Like many captive pinnipeds (fin-footed mammals such as seals and sea lions), Obie suffered from blindness. Ocular damage is common in imprisoned pinnipeds, as tanks rarely allow for much shade from the harsh sun. Animals are often forced to look directly up into the sunlight in order to beg for or catch food. Most likely, Obie experienced chronic irritation of the mucous membranes of his eyes. He held both eyelids closed 90 percent of the time.


In the wild, walruses are highly social beings and congregate in large numbers. Inside SeaWorld San Diego, Obie had minimal contact with other living beings, except for the apathetic people who fed him and the tourists who stared at him through the glass. He did not have a community—he had a prison.

Obie may finally be free from a lonely, demeaning life, but many animals just like him are still locked away and suffering constantly just as he did for nearly two decades. SeaWorld San Diego still holds a walrus named Seahook captive inside its walls. She’s now all alone to endure the same dirty and degrading fate.
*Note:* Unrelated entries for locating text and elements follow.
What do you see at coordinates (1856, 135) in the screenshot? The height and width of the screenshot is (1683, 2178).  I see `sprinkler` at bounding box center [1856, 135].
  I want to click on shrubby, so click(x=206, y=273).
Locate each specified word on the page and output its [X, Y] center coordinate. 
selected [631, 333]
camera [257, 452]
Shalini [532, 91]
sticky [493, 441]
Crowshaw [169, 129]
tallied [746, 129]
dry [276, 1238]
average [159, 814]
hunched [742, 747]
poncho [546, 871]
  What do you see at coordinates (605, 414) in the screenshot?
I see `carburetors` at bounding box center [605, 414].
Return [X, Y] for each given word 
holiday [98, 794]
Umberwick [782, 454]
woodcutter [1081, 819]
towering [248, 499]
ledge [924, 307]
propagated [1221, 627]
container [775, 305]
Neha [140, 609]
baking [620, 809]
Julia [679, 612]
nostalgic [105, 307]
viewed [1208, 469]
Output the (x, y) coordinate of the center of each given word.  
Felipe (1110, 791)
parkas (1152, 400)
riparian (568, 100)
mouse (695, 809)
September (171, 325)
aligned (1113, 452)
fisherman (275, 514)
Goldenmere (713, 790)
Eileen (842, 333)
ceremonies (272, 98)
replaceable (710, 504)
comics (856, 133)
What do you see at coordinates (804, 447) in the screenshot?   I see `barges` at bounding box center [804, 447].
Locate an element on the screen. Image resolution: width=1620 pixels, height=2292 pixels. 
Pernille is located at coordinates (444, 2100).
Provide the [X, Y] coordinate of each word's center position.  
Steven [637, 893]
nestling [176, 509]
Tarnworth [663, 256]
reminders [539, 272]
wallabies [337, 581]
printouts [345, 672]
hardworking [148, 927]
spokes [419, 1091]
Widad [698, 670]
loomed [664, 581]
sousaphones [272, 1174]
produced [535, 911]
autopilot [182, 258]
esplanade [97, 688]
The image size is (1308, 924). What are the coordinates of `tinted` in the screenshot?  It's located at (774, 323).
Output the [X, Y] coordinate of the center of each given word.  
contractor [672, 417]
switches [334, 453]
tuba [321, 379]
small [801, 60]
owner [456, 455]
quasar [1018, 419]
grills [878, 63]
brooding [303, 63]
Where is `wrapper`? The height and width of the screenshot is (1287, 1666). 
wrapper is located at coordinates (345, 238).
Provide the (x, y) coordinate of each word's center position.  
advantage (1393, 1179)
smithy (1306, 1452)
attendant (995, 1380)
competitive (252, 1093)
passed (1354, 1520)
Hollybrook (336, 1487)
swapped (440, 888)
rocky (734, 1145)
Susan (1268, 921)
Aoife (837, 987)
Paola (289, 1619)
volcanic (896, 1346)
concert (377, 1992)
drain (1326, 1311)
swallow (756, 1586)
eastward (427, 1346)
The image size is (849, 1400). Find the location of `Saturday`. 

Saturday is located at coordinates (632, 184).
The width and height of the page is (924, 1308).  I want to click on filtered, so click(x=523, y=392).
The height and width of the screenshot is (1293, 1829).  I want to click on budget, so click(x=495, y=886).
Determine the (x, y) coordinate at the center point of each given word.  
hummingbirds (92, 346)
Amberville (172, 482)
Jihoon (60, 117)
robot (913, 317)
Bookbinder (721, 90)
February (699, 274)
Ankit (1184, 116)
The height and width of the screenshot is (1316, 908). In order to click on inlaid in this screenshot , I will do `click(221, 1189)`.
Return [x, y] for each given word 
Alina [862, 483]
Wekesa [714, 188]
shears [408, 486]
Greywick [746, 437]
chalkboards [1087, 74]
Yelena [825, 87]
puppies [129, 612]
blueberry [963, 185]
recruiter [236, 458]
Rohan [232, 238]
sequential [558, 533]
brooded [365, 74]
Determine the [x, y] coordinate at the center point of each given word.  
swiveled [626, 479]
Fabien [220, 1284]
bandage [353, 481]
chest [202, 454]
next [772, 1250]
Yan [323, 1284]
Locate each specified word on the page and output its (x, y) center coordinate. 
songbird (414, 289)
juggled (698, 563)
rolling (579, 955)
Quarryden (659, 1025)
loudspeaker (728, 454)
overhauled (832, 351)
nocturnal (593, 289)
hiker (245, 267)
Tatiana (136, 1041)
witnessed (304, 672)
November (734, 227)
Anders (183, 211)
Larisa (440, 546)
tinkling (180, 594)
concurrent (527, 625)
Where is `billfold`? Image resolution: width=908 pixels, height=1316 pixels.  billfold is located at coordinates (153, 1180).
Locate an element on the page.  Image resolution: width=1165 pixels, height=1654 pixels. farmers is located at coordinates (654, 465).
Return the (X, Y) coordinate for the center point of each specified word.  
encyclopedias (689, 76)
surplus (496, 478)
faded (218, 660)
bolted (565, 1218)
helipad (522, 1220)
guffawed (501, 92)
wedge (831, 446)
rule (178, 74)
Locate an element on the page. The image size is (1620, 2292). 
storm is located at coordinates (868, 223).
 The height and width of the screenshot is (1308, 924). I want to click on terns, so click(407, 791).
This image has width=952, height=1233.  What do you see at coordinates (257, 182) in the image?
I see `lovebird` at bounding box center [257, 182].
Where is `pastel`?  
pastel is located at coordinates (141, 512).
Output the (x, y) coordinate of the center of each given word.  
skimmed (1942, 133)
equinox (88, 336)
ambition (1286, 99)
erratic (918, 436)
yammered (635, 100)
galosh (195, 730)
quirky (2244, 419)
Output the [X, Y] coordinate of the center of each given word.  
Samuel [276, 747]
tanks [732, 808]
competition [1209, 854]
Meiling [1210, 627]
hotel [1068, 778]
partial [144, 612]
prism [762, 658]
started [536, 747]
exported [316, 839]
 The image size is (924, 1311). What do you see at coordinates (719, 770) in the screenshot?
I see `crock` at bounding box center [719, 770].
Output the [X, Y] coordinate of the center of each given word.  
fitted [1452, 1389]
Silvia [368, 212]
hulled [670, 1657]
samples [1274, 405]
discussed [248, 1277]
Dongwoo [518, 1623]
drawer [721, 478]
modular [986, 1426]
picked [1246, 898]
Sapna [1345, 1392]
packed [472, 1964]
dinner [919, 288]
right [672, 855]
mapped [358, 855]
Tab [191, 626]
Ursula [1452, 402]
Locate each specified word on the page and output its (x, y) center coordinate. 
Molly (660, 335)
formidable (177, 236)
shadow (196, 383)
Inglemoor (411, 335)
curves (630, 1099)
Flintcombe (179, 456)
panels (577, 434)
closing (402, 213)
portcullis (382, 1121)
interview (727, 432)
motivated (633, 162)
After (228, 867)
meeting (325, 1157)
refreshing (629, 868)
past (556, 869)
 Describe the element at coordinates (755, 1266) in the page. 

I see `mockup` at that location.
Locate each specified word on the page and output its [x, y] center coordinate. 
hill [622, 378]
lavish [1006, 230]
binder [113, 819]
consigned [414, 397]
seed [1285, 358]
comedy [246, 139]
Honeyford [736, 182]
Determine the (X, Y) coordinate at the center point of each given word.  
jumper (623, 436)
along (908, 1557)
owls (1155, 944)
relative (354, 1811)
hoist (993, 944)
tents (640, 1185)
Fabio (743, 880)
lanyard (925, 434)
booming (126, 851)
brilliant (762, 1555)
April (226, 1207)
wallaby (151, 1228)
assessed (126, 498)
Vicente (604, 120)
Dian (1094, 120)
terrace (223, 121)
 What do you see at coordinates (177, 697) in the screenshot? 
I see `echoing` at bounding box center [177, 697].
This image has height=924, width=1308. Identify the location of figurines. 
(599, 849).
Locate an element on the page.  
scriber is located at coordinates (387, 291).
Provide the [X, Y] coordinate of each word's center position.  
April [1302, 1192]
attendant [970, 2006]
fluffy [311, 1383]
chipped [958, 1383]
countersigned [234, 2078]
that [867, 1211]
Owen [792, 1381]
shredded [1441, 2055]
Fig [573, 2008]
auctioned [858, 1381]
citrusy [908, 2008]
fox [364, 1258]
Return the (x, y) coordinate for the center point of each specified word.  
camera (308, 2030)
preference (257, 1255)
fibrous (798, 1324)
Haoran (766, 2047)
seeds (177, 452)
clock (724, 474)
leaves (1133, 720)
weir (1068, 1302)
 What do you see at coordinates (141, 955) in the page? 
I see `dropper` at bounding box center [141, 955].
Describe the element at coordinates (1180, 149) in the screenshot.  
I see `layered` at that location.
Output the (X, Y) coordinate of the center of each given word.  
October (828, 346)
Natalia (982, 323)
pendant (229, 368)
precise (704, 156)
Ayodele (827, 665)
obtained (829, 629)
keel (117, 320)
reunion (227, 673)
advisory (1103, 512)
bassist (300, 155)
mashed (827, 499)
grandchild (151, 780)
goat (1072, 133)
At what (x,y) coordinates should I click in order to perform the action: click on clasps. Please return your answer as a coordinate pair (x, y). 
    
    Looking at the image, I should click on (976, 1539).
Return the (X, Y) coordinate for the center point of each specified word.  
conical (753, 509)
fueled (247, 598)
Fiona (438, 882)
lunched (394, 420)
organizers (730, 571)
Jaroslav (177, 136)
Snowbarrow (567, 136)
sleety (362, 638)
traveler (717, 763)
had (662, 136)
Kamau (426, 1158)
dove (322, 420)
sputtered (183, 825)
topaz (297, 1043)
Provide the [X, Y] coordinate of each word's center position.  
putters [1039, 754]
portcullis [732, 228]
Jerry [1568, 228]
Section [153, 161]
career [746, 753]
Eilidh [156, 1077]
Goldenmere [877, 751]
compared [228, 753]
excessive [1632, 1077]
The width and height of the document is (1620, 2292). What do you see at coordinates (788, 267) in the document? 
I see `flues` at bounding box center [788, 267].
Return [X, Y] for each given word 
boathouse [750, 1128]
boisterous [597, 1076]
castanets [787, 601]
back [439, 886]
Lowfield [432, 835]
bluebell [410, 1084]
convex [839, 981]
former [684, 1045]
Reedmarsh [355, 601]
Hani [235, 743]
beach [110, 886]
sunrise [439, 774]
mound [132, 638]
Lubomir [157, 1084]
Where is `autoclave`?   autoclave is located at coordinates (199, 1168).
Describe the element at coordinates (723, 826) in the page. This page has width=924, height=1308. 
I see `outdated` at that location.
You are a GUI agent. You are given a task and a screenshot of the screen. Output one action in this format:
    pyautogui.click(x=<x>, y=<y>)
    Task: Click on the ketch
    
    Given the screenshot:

SeaWorld built a business on the suffering of intelligent, social animals who are denied everything that is natural and important to them. As a result, animals imprisoned by the abusement park often die prematurely from stress and other captivity-related causes. Walruses in the wild can live up to 40 years, but Obie died 12 years short of that, after 18 years living inside a cramped and murky tank.

What You Can Do

If you are moved by Obie’s story, never support companies that profit from the confinement of pinnipeds like him or any other species. For all living beings held in captivity, life is dull and miserable, and it can damage both their physical and mental health. All animals deserve better.